BRIEF: Copy from the first line below down to and including the line with "العربية (328, 2534)". Skip the pictures.

(Stored data entries)
========

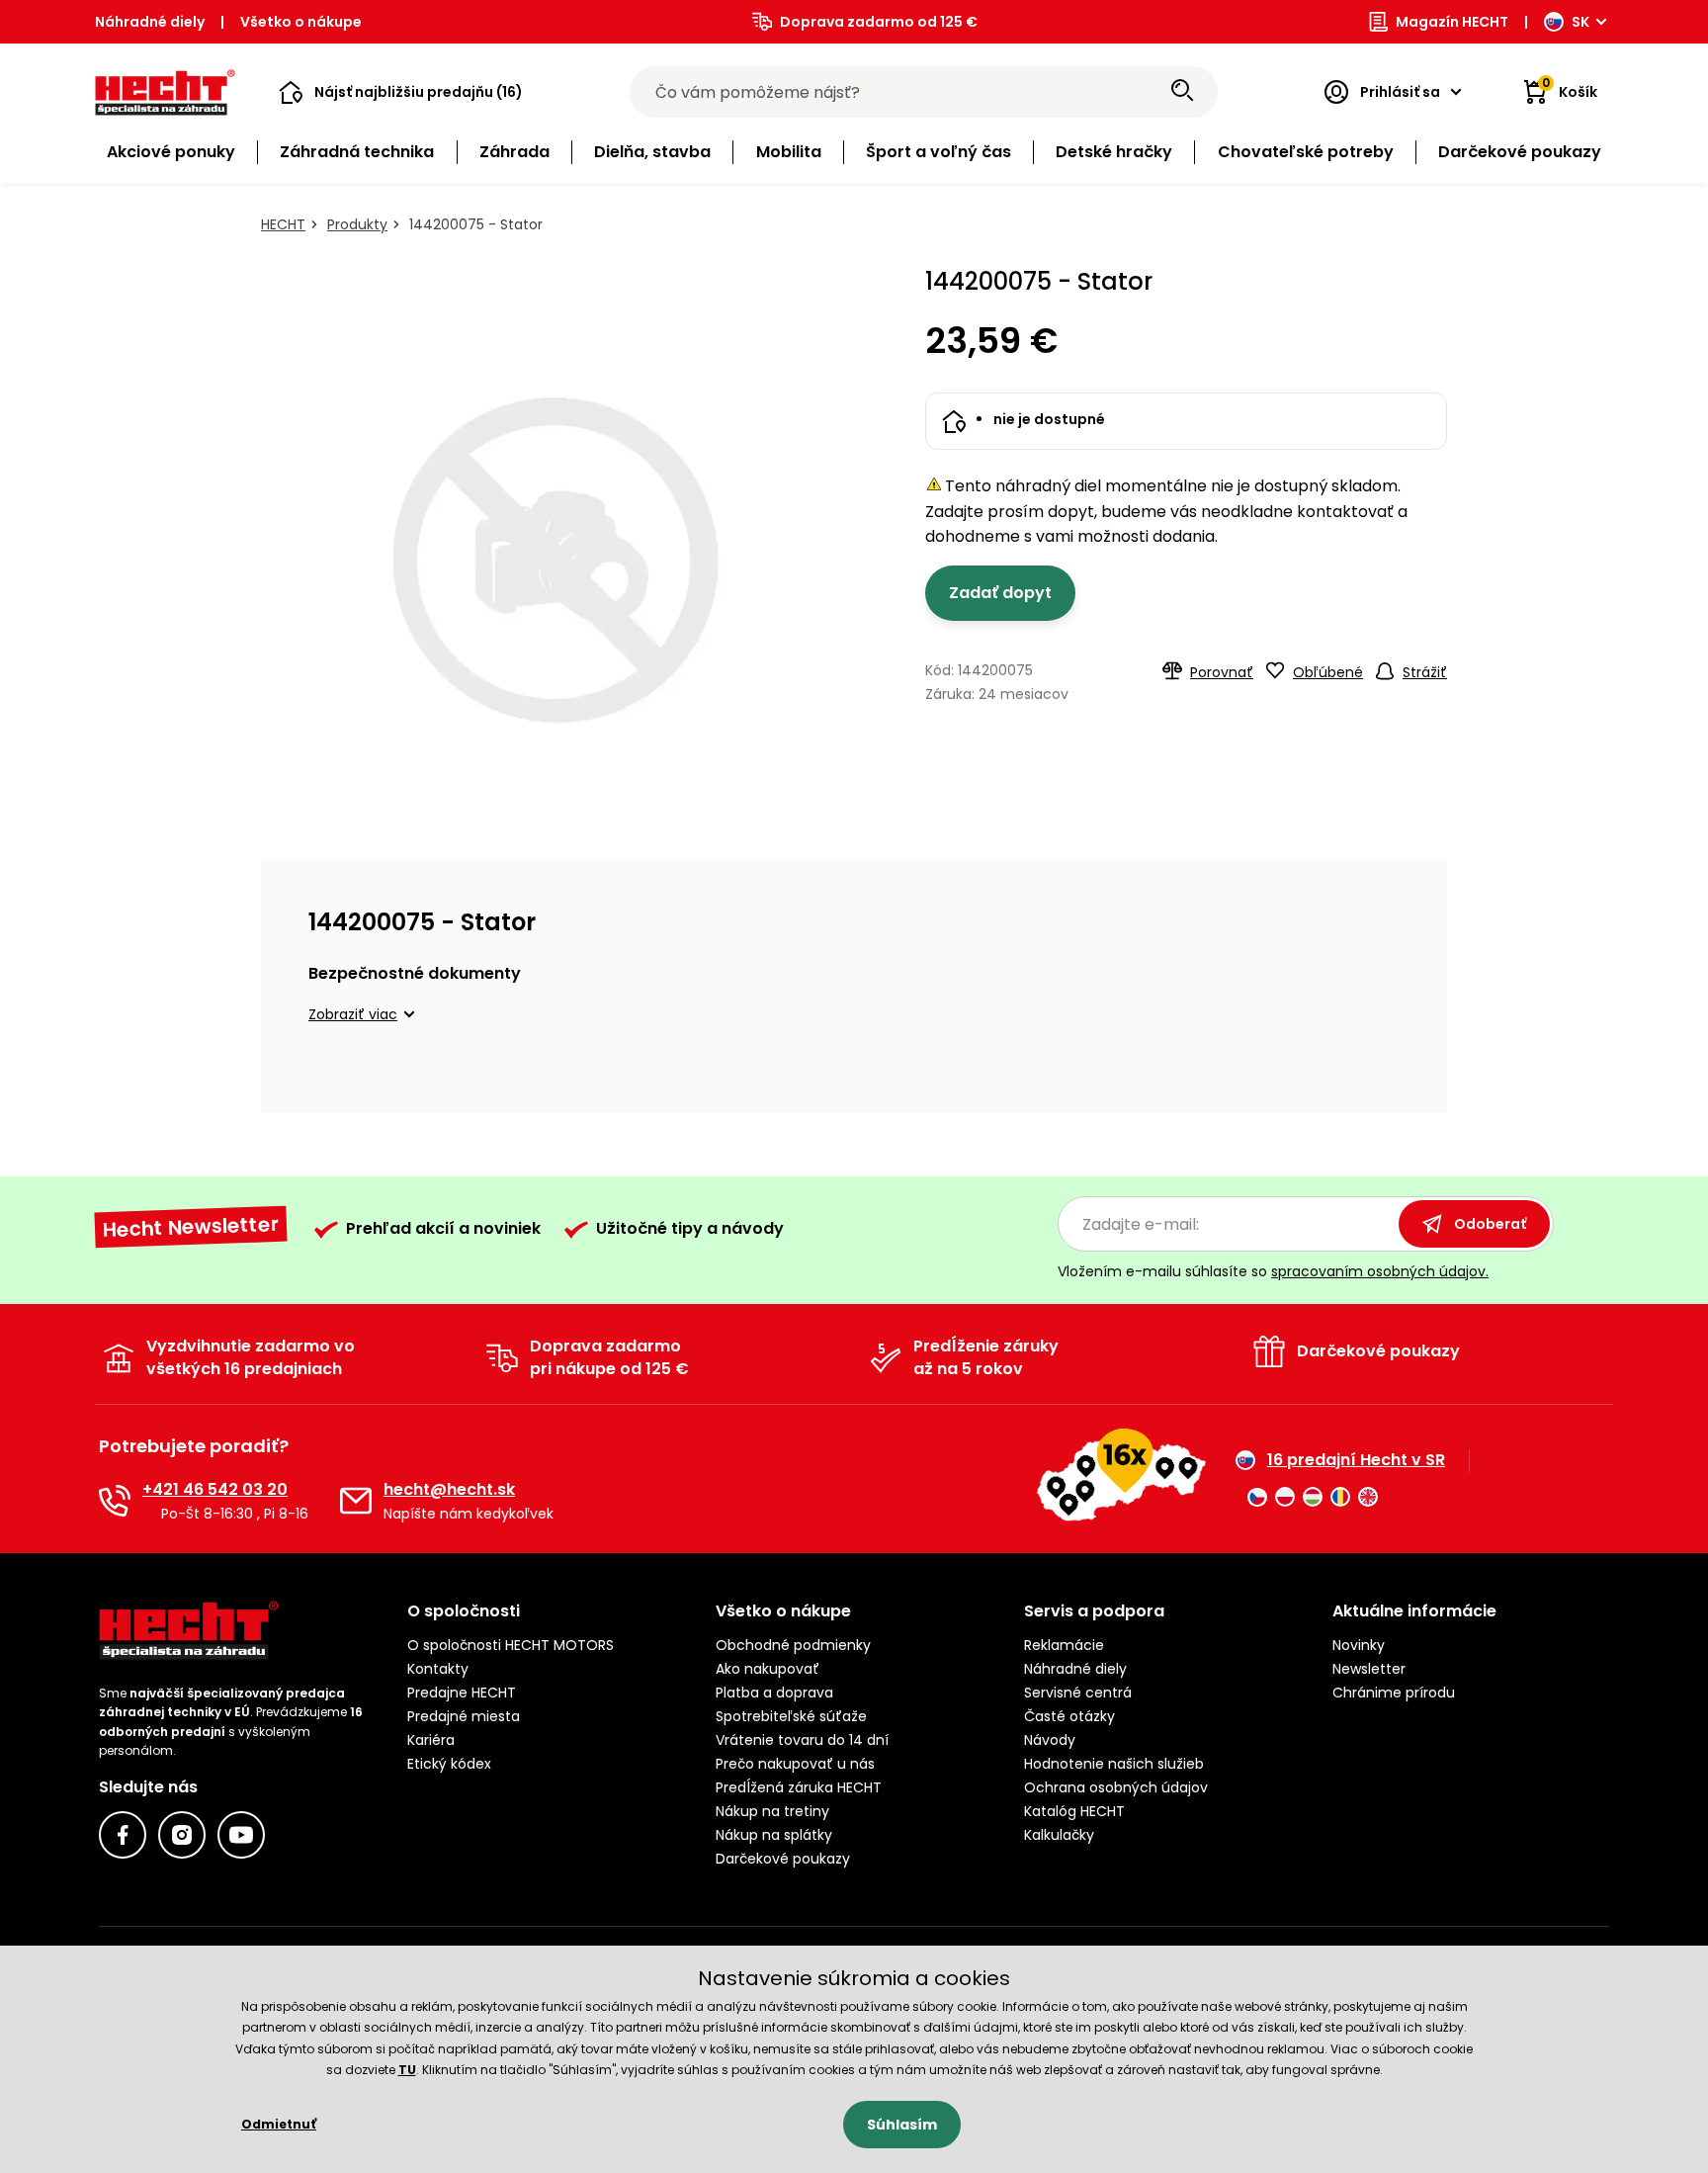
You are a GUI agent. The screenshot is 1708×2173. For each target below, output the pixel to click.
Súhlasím (902, 2124)
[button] (401, 92)
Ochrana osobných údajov (1116, 1787)
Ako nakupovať (767, 1669)
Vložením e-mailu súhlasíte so (1273, 1271)
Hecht (283, 224)
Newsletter (1369, 1669)
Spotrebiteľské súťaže (791, 1716)
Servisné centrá (1078, 1692)
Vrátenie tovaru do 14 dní (802, 1740)
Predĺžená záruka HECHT (799, 1787)
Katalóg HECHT (1074, 1811)
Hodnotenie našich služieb (1114, 1764)
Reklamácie (1064, 1645)
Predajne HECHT (461, 1692)
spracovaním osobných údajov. (1380, 1271)
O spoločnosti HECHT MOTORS (510, 1645)
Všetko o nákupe (301, 22)
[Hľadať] (1182, 92)
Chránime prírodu (1393, 1692)
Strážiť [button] (1425, 672)
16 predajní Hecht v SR (1356, 1460)
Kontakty (438, 1669)
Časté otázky (1069, 1716)
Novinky (1358, 1645)
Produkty (357, 224)
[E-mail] (356, 1501)
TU (407, 2069)
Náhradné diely (150, 22)
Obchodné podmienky (793, 1645)
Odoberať (1490, 1224)
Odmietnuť (278, 2124)
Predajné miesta (463, 1716)
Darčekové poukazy (783, 1859)
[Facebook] (122, 1835)
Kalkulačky (1059, 1835)
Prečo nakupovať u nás (795, 1764)
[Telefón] (114, 1501)
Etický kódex (449, 1764)
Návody (1049, 1740)
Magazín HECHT (1452, 22)
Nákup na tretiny (772, 1811)
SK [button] (1580, 22)
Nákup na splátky (774, 1835)
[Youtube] (241, 1835)
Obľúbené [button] (1328, 672)
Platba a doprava (774, 1692)
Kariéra (431, 1740)
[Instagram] (182, 1835)
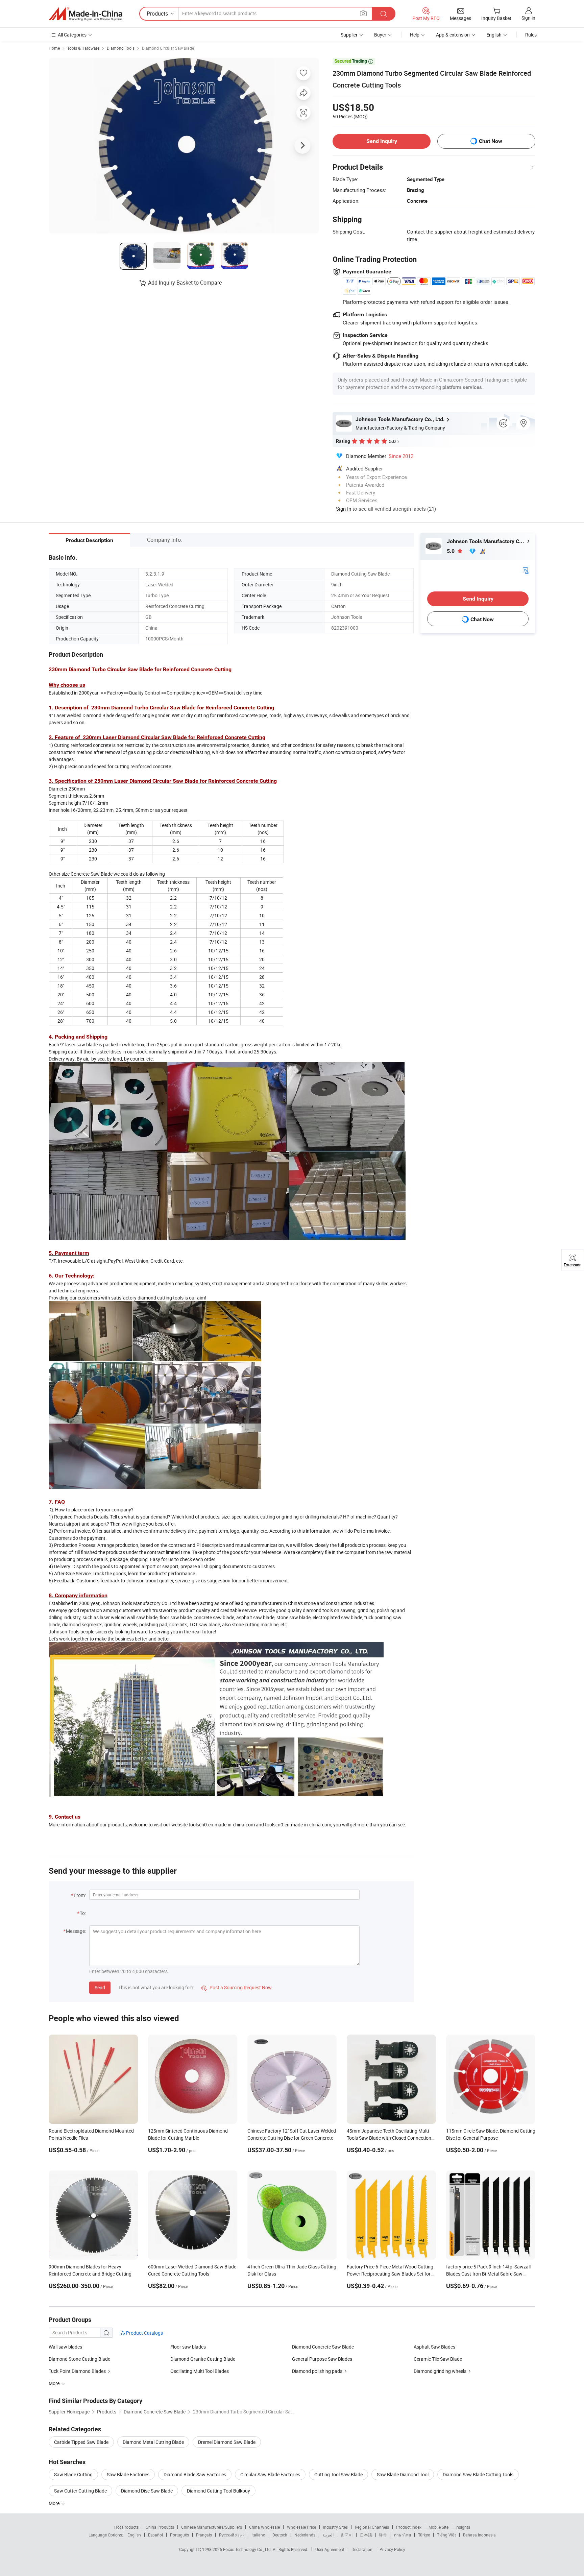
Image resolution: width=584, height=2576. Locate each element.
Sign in (528, 18)
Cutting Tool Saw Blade (338, 2474)
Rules (531, 34)
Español (155, 2534)
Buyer (380, 34)
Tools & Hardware (83, 48)
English (134, 2534)
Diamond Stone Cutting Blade (79, 2359)
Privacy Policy (392, 2549)
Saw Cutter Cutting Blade (80, 2490)
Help (414, 34)
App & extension (453, 34)
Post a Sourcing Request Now (236, 1987)
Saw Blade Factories (128, 2474)
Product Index (408, 2527)
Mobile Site (438, 2527)
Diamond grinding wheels (440, 2371)
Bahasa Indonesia (479, 2534)
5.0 (451, 551)
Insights (463, 2527)
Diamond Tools (121, 48)
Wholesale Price (301, 2527)
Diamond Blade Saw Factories (195, 2474)
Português (179, 2534)
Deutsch (279, 2534)
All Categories (72, 34)
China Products (160, 2527)
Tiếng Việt (446, 2534)
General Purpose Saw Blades (322, 2359)
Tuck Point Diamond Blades (77, 2371)
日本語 (366, 2534)
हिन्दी (383, 2534)
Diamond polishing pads (317, 2371)
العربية (328, 2534)
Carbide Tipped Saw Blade (81, 2442)
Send (100, 1987)
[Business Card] (525, 570)
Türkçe (424, 2534)
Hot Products (126, 2527)
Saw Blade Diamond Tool (403, 2474)
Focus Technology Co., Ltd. (248, 2549)
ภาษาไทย (402, 2534)
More (54, 2503)
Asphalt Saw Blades (434, 2346)
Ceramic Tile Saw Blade (438, 2359)
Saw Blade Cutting (73, 2474)
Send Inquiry (381, 141)
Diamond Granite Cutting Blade (202, 2359)
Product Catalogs (144, 2333)
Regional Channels (372, 2527)
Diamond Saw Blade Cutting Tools (478, 2474)
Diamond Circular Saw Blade (168, 48)
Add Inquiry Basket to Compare (185, 282)
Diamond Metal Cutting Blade (153, 2442)
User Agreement (329, 2549)
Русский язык (231, 2534)
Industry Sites (335, 2527)
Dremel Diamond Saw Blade (227, 2442)
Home (54, 48)
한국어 (347, 2534)
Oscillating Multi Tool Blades (199, 2371)
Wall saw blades (65, 2346)
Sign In (343, 508)
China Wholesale (264, 2527)
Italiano (258, 2534)
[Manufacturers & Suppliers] (85, 14)
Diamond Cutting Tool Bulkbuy (218, 2490)
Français (204, 2534)
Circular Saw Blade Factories (270, 2474)
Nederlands (304, 2534)
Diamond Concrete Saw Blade (323, 2346)
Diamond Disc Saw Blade (147, 2490)
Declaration (361, 2549)
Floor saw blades (188, 2346)
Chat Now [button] (490, 141)
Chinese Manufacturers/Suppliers (211, 2527)
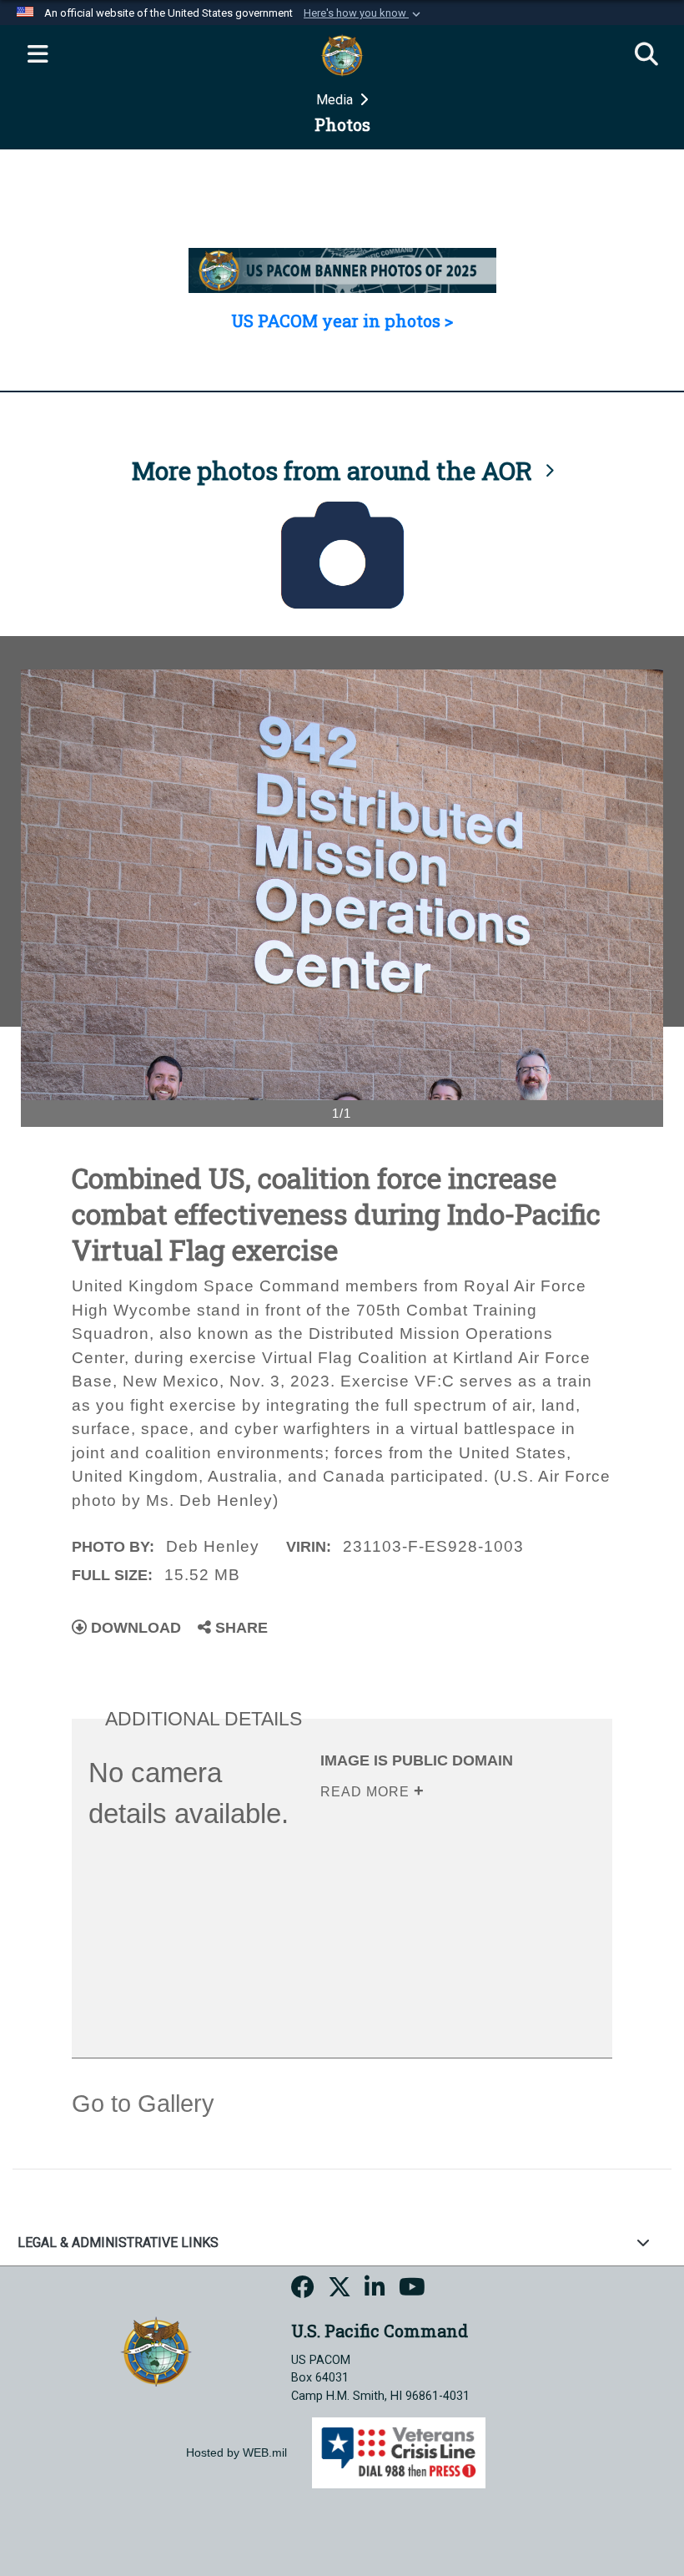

========

COMPLETED EXERCISE:
You are a GUI agent. The screenshot is 1708×2173. For each target below, output the pixel to click.
Súhlasím (902, 2124)
[button] (401, 92)
Ochrana osobných údajov (1116, 1787)
Ako nakupovať (767, 1669)
Vložením e-mailu súhlasíte so (1273, 1271)
Hecht (283, 224)
Newsletter (1369, 1669)
Spotrebiteľské súťaže (791, 1716)
Servisné centrá (1078, 1692)
Vrátenie tovaru do 14 dní (802, 1740)
Predĺžená záruka HECHT (799, 1787)
Katalóg HECHT (1074, 1811)
Hodnotenie našich služieb (1114, 1764)
Reklamácie (1064, 1645)
Predajne HECHT (461, 1692)
spracovaním osobných údajov. (1380, 1271)
O spoločnosti HECHT MOTORS (510, 1645)
Všetko o nákupe (301, 22)
[Hľadať] (1182, 92)
Chránime prírodu (1393, 1692)
Strážiť [button] (1425, 672)
16 predajní Hecht v SR (1356, 1460)
Kontakty (438, 1669)
Časté otázky (1069, 1716)
Novinky (1358, 1645)
Produkty (357, 224)
[E-mail] (356, 1501)
TU (407, 2069)
Náhradné diely (150, 22)
Obchodné podmienky (793, 1645)
Odoberať (1490, 1224)
Odmietnuť (278, 2124)
Predajné miesta (463, 1716)
Darčekové poukazy (783, 1859)
[Facebook] (122, 1835)
Kalkulačky (1059, 1835)
Prečo nakupovať u nás (795, 1764)
[Telefón] (114, 1501)
Etický kódex (449, 1764)
Návody (1049, 1740)
Magazín HECHT (1452, 22)
Nákup na tretiny (772, 1811)
SK [button] (1580, 22)
Nákup na splátky (774, 1835)
[Youtube] (241, 1835)
Obľúbené [button] (1328, 672)
Platba a doprava (774, 1692)
Kariéra (431, 1740)
[Instagram] (182, 1835)
Image resolution: width=584, height=2576. Locate each element.
Sign in (528, 18)
Cutting Tool Saw Blade (338, 2474)
Rules (531, 34)
Español (155, 2534)
Buyer (380, 34)
Tools & Hardware (83, 48)
English (134, 2534)
Diamond Stone Cutting Blade (79, 2359)
Privacy Policy (392, 2549)
Saw Cutter Cutting Blade (80, 2490)
Help (414, 34)
App & extension (453, 34)
Post a Sourcing Request Now (236, 1987)
Saw Blade Factories (128, 2474)
Product Index (408, 2527)
Mobile Site (438, 2527)
Diamond grinding wheels (440, 2371)
Bahasa Indonesia (479, 2534)
5.0 (451, 551)
Insights (463, 2527)
Diamond Tools (121, 48)
Wholesale Price (301, 2527)
Diamond Blade Saw Factories (195, 2474)
Português (179, 2534)
Deutsch (279, 2534)
All Categories (72, 34)
China Products (160, 2527)
Tiếng Việt (446, 2534)
General Purpose Saw Blades (322, 2359)
Tuck Point Diamond Blades (77, 2371)
日本語 (366, 2534)
हिन्दी (383, 2534)
Diamond polishing pads (317, 2371)
العربية (328, 2534)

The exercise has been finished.